■ TASK INPUT ■

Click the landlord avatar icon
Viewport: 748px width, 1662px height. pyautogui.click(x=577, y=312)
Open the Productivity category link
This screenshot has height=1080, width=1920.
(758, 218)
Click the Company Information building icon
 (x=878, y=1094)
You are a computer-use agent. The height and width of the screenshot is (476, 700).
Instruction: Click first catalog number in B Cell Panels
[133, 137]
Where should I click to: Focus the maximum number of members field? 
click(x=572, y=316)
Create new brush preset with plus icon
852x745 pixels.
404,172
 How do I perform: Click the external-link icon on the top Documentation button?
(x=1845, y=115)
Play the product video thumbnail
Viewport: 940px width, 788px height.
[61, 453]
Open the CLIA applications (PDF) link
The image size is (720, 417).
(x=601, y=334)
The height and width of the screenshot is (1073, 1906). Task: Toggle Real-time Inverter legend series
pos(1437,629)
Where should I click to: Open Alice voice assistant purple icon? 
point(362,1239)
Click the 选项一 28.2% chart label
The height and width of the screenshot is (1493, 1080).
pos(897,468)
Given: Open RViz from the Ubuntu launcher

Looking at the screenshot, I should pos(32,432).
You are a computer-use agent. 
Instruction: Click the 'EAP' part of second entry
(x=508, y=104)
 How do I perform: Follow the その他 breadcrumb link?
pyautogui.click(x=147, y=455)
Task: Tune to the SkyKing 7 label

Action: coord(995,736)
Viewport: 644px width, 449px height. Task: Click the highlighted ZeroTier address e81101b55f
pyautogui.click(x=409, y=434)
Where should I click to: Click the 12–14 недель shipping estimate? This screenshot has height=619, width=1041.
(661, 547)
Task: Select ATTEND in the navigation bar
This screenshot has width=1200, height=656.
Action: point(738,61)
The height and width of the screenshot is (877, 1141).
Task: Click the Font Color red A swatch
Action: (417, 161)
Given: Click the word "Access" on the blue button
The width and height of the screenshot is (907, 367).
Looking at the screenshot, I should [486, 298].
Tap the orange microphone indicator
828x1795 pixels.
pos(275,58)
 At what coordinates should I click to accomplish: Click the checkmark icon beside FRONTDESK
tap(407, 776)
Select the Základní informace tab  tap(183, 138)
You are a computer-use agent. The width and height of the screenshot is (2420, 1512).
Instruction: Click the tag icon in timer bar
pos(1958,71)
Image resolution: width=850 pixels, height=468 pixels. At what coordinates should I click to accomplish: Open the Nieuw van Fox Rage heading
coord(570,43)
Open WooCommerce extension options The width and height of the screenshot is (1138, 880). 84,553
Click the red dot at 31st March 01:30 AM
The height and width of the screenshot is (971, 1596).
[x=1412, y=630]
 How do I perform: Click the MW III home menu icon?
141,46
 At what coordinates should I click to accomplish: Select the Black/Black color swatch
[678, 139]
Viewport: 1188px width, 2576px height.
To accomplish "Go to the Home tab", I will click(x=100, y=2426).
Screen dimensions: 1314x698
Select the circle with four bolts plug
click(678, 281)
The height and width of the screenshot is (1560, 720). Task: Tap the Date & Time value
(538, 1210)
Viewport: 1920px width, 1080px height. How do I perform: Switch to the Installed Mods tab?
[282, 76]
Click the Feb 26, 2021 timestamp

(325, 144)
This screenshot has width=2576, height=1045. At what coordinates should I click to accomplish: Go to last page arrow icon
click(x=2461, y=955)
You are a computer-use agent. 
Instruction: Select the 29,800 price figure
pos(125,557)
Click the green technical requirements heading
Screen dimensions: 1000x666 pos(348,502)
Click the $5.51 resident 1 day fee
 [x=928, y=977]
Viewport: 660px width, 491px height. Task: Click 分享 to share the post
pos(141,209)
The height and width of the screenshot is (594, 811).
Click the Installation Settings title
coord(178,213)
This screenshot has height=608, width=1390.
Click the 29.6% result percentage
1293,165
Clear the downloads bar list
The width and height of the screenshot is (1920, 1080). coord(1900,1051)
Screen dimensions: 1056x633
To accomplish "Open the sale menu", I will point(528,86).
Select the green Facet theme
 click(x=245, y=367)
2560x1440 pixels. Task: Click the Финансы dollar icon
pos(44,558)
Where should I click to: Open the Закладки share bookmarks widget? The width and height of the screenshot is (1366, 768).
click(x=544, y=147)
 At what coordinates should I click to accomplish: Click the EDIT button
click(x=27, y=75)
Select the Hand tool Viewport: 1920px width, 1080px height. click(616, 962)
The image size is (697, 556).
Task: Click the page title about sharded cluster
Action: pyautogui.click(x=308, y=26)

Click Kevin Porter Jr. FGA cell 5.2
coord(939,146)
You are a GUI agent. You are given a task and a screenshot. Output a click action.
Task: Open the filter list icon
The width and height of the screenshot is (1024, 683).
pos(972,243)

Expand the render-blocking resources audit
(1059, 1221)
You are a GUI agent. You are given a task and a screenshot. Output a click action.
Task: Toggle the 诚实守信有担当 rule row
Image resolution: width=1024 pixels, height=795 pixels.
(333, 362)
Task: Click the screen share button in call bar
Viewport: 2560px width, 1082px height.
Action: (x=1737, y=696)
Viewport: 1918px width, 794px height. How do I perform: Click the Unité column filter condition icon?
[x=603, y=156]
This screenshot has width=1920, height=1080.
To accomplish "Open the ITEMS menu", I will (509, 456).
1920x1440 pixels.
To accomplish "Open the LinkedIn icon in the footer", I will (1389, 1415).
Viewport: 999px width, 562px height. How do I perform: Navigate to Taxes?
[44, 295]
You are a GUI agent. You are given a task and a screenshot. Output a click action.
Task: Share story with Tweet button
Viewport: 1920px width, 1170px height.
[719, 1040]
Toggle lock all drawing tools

■ WHAT TO WORK ON ■
Repeat all of the data above line for line, changing nothing.

■ PROBLEM SOLUTION ■
Click the landlord avatar icon
Viewport: 748px width, 1662px height. pyautogui.click(x=577, y=312)
Open the Productivity category link
This screenshot has height=1080, width=1920.
(758, 218)
Click the Company Information building icon
 (x=878, y=1094)
You are a computer-use agent. The height and width of the screenshot is (476, 700).
Instruction: Click first catalog number in B Cell Panels
[133, 137]
Where should I click to: Focus the maximum number of members field? 
click(x=572, y=316)
Create new brush preset with plus icon
852x745 pixels.
404,172
 How do I perform: Click the external-link icon on the top Documentation button?
(x=1845, y=115)
Play the product video thumbnail
Viewport: 940px width, 788px height.
[61, 453]
Open the CLIA applications (PDF) link
The image size is (720, 417).
(x=601, y=334)
The height and width of the screenshot is (1073, 1906). Task: Toggle Real-time Inverter legend series
pos(1437,629)
Where should I click to: Open Alice voice assistant purple icon? 
point(362,1239)
Click the 选项一 28.2% chart label
The height and width of the screenshot is (1493, 1080).
pos(897,468)
Given: Open RViz from the Ubuntu launcher

Looking at the screenshot, I should pos(32,432).
You are a computer-use agent. 
Instruction: Click the 'EAP' part of second entry
(x=508, y=104)
 How do I perform: Follow the その他 breadcrumb link?
pyautogui.click(x=147, y=455)
Task: Tune to the SkyKing 7 label

Action: coord(995,736)
Viewport: 644px width, 449px height. Task: Click the highlighted ZeroTier address e81101b55f
pyautogui.click(x=409, y=434)
Where should I click to: Click the 12–14 недель shipping estimate? This screenshot has height=619, width=1041.
(661, 547)
Task: Select ATTEND in the navigation bar
This screenshot has width=1200, height=656.
Action: point(738,61)
The height and width of the screenshot is (877, 1141).
Task: Click the Font Color red A swatch
Action: (417, 161)
Given: Click the word "Access" on the blue button
The width and height of the screenshot is (907, 367).
Looking at the screenshot, I should [486, 298].
Tap the orange microphone indicator
828x1795 pixels.
pos(275,58)
 At what coordinates should I click to accomplish: Click the checkmark icon beside FRONTDESK
tap(407, 776)
Select the Základní informace tab  tap(183, 138)
You are a computer-use agent. The width and height of the screenshot is (2420, 1512).
Instruction: Click the tag icon in timer bar
pos(1958,71)
Image resolution: width=850 pixels, height=468 pixels. At what coordinates should I click to accomplish: Open the Nieuw van Fox Rage heading
coord(570,43)
Open WooCommerce extension options The width and height of the screenshot is (1138, 880). 84,553
Click the red dot at 31st March 01:30 AM
The height and width of the screenshot is (971, 1596).
[x=1412, y=630]
 How do I perform: Click the MW III home menu icon?
141,46
 At what coordinates should I click to accomplish: Select the Black/Black color swatch
[678, 139]
Viewport: 1188px width, 2576px height.
To accomplish "Go to the Home tab", I will click(x=100, y=2426).
Screen dimensions: 1314x698
Select the circle with four bolts plug
click(678, 281)
The height and width of the screenshot is (1560, 720). Task: Tap the Date & Time value
(538, 1210)
Viewport: 1920px width, 1080px height. How do I perform: Switch to the Installed Mods tab?
[282, 76]
Click the Feb 26, 2021 timestamp

(325, 144)
This screenshot has width=2576, height=1045. At what coordinates should I click to accomplish: Go to last page arrow icon
click(x=2461, y=955)
You are a computer-use agent. 
Instruction: Select the 29,800 price figure
pos(125,557)
Click the green technical requirements heading
Screen dimensions: 1000x666 pos(348,502)
Click the $5.51 resident 1 day fee
 [x=928, y=977]
Viewport: 660px width, 491px height. Task: Click 分享 to share the post
pos(141,209)
The height and width of the screenshot is (594, 811).
Click the Installation Settings title
coord(178,213)
This screenshot has height=608, width=1390.
Click the 29.6% result percentage
1293,165
Clear the downloads bar list
The width and height of the screenshot is (1920, 1080). coord(1900,1051)
Screen dimensions: 1056x633
To accomplish "Open the sale menu", I will point(528,86).
Select the green Facet theme
 click(x=245, y=367)
2560x1440 pixels. Task: Click the Финансы dollar icon
pos(44,558)
Where should I click to: Open the Закладки share bookmarks widget? The width and height of the screenshot is (1366, 768).
click(x=544, y=147)
 At what coordinates should I click to accomplish: Click the EDIT button
click(x=27, y=75)
Select the Hand tool Viewport: 1920px width, 1080px height. click(616, 962)
The image size is (697, 556).
Task: Click the page title about sharded cluster
Action: pyautogui.click(x=308, y=26)

Click Kevin Porter Jr. FGA cell 5.2
coord(939,146)
You are a GUI agent. You are given a task and a screenshot. Output a click action.
Task: Open the filter list icon
The width and height of the screenshot is (1024, 683).
pos(972,243)

Expand the render-blocking resources audit
(1059, 1221)
You are a GUI agent. You are given a task and a screenshot. Output a click action.
Task: Toggle the 诚实守信有担当 rule row
Image resolution: width=1024 pixels, height=795 pixels.
(333, 362)
Task: Click the screen share button in call bar
Viewport: 2560px width, 1082px height.
Action: (x=1737, y=696)
Viewport: 1918px width, 794px height. How do I perform: Click the Unité column filter condition icon?
[x=603, y=156]
This screenshot has width=1920, height=1080.
To accomplish "Open the ITEMS menu", I will (509, 456).
1920x1440 pixels.
To accomplish "Open the LinkedIn icon in the footer", I will (1389, 1415).
Viewport: 999px width, 562px height. How do I perform: Navigate to Taxes?
[44, 295]
You are a GUI agent. You are given a task and a screenshot. Output a click action.
Task: Share story with Tweet button
Viewport: 1920px width, 1170px height.
[719, 1040]
Toggle lock all drawing tools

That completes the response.